Acropora kosurini
- Conservation status: Endangered (IUCN 3.1)

Scientific classification
- Kingdom: Animalia
- Phylum: Cnidaria
- Subphylum: Anthozoa
- Class: Hexacorallia
- Order: Scleractinia
- Family: Acroporidae
- Genus: Acropora
- Species: A. kosurini
- Binomial name: Acropora kosurini Wallace, 1994

= Acropora kosurini =

- Authority: Wallace, 1994
- Conservation status: EN

Species of coral

Acropora kosurini is a species of acroporid coral that was first described by C. C. Wallace in 1994. Found in marine, shallow reefs, it occurs at depths of 8 to 20 m. It is listed as a vulnerable species on the IUCN Red List, and it is believed to have a decreasing population. It is rare but found over a large area, and is listed on CITES Appendix II.

==Description==
Acropora kosurini forms in corymbose colonies, and the branches are long and become thinner towards the ends. Its branches have diameters of 4 to 12 mm and lengths of up to 100 mm. Branchlets contain axial corallites on the ends, which are rounded. Radial corallites are present on the sides of the branches and have outer diameters of up to 2.7mm, which are located close together and contain small openings. There is a mixture of sizes of corallites, and the larger ones are the same size and orderly. The species is brown in colour. It is similar to Acropora divaricata, Acropora variabilis, and Acropora hoeksemai.
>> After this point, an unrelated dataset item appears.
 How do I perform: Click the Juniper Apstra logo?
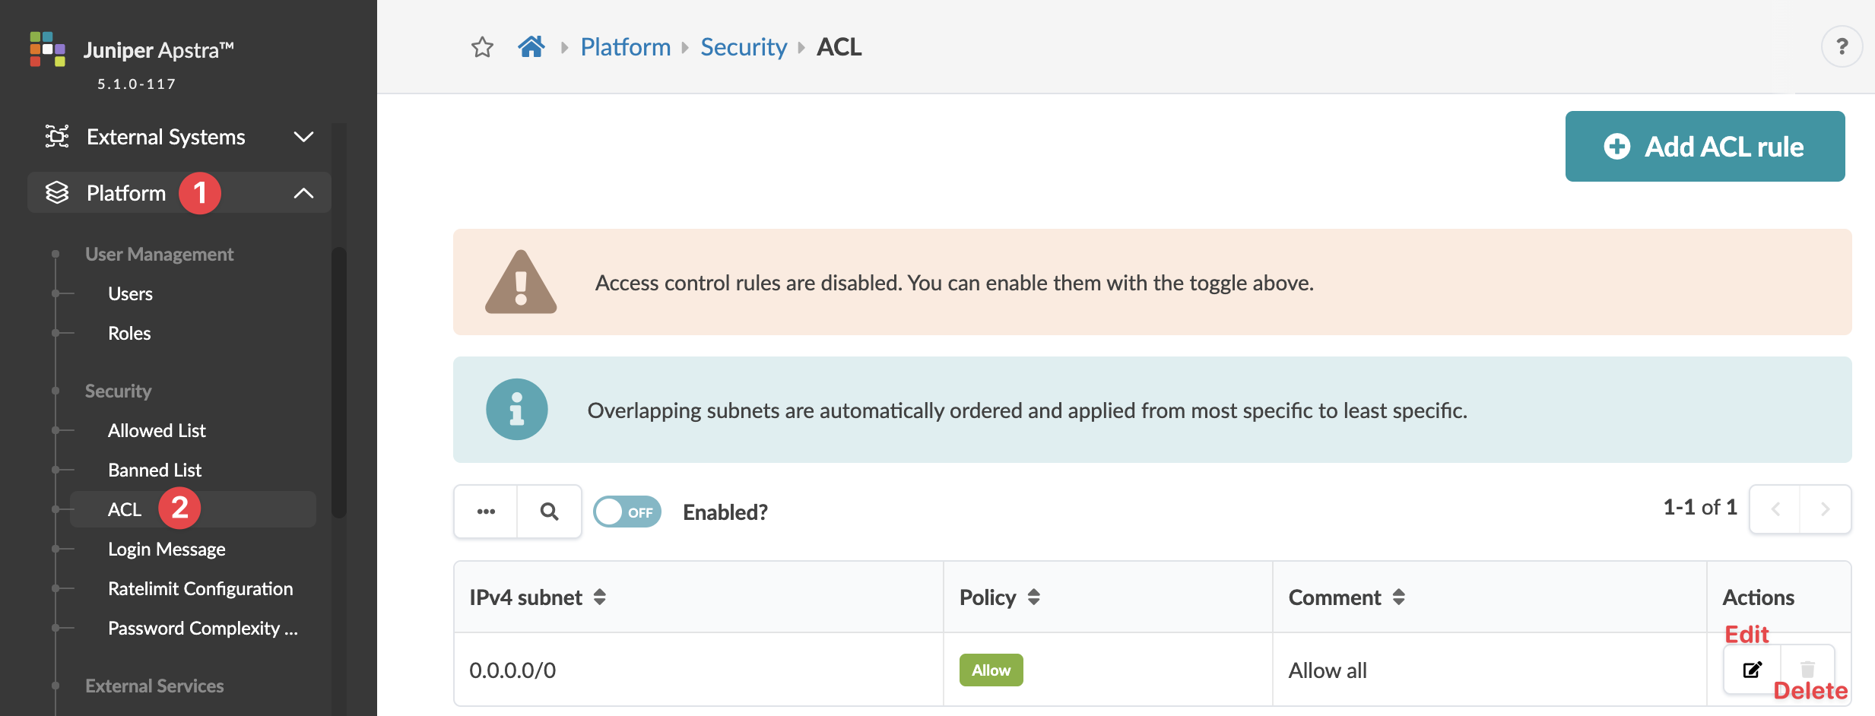47,49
It occurs on the slopes of shallow reefs in marine environments, and also on reef walls. It exists at depths of between 8 and 20 m, and reaches maturity at between three and eight years. It is composed of aragonite (calcium carbonate).

==Distribution==
Acropora kosurini is rare but found over a large range; the Indian Ocean, Australia, the Indo-Pacific, Thailand, the Philippines, the Andamans, and one region of Indonesia. It is native to Thailand, Australia, Indonesia, India, Myanmar, and the Philippines. There is no specific population data for the species, but numbers are known to be decreasing. It is affected by bleaching by rising sea temperatures, pollution, coral disease, climate change, human development, fishing, infrastructure, and may be exported for aquariums. It is classed as a vulnerable species on the IUCN Red List and under CITES Appendix II, and may occur within Marine Protected Areas.

==Taxonomy==
It was first described by C. C. Wallace in 1994 in the North-East Indian Ocean, as Acropora kosurini.